GraphFrames 提供了几种简单的图查询功能,例如节点度数。此外,由于 GraphFrames 将图表示为顶点和边数据框的组合,因此直接在顶点和边数据框上进行强大的查询变得十分便捷。这些数据框在 GraphFrame 中作为 verticesedges 字段提供。

Python API

from graphframes.examples import Graphs

g = Graphs(spark).friends()  # Get example graph

# Display the vertex DataFrame
g.vertices.show()

# +--+-------+---+
# |id|   name|age|
# +--+-------+---+
# | a|  Alice| 34|
# | b|    Bob| 36|
# | c|Charlie| 30|
# | d|  David| 29|
# | e| Esther| 32|
# | f|  Fanny| 36|
# | g|  Gabby| 60|
# +--+-------+---+

# Display the edge DataFrame
g.edges.show()

# +---+---+------------+
# |src|dst|relationship|
# +---+---+------------+
# |  a|  b|      friend|
# |  b|  c|      follow|
# |  c|  b|      follow|
# |  f|  c|      follow|
# |  e|  f|      follow|
# |  e|  d|      friend|
# |  d|  a|      friend|
# |  a|  e|      friend|
# +---+---+------------+

# Get a DataFrame with columns "id" and "inDegree" (in-degree)
vertexInDegrees = g.inDegrees

# Find the youngest user's age in the graph
# This queries the vertex DataFrame
g.vertices.groupBy().min("age").show()

# Count the number of "follows" in the graph
# This queries the edge DataFrame
numFollows = g.edges.filter("relationship = 'follow'").count()

Scala API

import org.graphframes.{examples,GraphFrame}

val g: GraphFrame = examples.Graphs.friends  // get example graph

// Display the vertex and edge DataFrames
g.vertices.show()
// +--+-------+---+
// |id|   name|age|
// +--+-------+---+
// | a|  Alice| 34|
// | b|    Bob| 36|
// | c|Charlie| 30|
// | d|  David| 29|
// | e| Esther| 32|
// | f|  Fanny| 36|
// | g|  Gabby| 60|
// +--+-------+---+

g.edges.show()
// +---+---+------------+
// |src|dst|relationship|
// +---+---+------------+
// |  a|  b|      friend|
// |  b|  c|      follow|
// |  c|  b|      follow|
// |  f|  c|      follow|
// |  e|  f|      follow|
// |  e|  d|      friend|
// |  d|  a|      friend|
// |  a|  e|      friend|
// +---+---+------------+

// import Spark SQL package
import org.apache.spark.sql.DataFrame

// Get a DataFrame with columns "id" and "inDeg" (in-degree)
val vertexInDegrees: DataFrame = g.inDegrees
vertexInDegrees.show()

// Find the youngest user's age in the graph.
// This queries the vertex DataFrame.
g.vertices.groupBy().min("age").show()

// Count the number of "follows" in the graph.
// This queries the edge DataFrame.
val numFollows = g.edges.filter("relationship = 'follow'").count()

过滤边或顶点

GraphFrames 提供了一种基于边和顶点属性进行筛选的 API。

注意: 此API用于简单筛选。
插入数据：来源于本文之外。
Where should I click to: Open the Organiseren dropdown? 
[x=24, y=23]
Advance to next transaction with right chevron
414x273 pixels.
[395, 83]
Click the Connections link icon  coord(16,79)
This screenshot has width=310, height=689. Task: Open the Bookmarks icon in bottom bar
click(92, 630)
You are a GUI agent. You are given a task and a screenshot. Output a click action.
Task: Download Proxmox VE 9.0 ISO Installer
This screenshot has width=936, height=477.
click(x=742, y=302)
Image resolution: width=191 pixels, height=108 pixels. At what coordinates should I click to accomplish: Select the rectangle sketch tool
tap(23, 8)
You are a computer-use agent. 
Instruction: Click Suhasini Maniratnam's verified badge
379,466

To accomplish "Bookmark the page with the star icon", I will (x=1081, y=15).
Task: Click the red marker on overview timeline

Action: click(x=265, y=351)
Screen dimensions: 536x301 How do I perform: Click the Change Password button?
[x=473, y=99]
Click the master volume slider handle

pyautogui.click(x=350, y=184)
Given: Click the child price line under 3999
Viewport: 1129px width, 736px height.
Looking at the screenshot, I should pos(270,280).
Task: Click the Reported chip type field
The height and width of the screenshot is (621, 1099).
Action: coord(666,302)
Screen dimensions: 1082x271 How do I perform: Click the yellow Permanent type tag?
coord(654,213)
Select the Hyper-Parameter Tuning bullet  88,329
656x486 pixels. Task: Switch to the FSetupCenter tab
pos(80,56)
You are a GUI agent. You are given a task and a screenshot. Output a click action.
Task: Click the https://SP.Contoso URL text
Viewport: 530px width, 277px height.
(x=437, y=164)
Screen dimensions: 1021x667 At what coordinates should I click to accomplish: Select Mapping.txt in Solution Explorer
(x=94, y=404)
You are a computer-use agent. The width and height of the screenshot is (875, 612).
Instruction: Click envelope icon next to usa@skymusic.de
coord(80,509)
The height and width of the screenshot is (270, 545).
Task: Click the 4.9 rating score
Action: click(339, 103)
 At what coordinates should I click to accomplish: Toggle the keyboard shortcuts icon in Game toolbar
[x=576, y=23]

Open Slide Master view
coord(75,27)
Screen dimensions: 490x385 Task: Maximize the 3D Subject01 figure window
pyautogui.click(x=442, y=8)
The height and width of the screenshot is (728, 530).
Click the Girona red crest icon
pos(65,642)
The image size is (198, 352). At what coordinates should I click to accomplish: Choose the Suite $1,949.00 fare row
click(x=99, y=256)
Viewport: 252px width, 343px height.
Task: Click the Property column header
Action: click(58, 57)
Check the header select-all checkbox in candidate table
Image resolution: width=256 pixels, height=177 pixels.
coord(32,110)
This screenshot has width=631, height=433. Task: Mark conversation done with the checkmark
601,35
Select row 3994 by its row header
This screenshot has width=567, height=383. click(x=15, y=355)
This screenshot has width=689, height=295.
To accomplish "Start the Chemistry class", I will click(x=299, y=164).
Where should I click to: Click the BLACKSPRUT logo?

对于更复杂的应用场景,建议使用PropertyGraphFrame模型PropertyGraphFrame处理整个图的逻辑架构,并提供更强大的API,用于根据所需属性和筛选器选择任何子图。

Python API

from pyspark.sql import functions as F
from graphframes.examples import Graphs

g = Graphs(spark).friends()  # Get example graph
g.filterVertices(F.col("name") == F.lit("Alice"))
g.filterEdges(F.col("relationship") == F.lit("follow"))

Scala API

import org.apache.spark.sql.functions._
import org.graphframes.{examples,GraphFrame}

val g: GraphFrame = examples.Graphs.friends
g.filterVertices(col("name") === lit("Alice"))
g.filterEdges(col("relationship") === lit("follow"))